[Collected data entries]

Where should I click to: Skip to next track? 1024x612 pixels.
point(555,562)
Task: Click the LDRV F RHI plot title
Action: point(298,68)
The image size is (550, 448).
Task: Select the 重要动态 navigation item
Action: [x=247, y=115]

Aim of the task →
An exact copy of every record is required here.

Exercise result →
Where should I click to: Skip to next track? 1024x612 pixels.
point(555,562)
Task: Click the LDRV F RHI plot title
Action: point(298,68)
The image size is (550, 448).
Task: Select the 重要动态 navigation item
Action: [x=247, y=115]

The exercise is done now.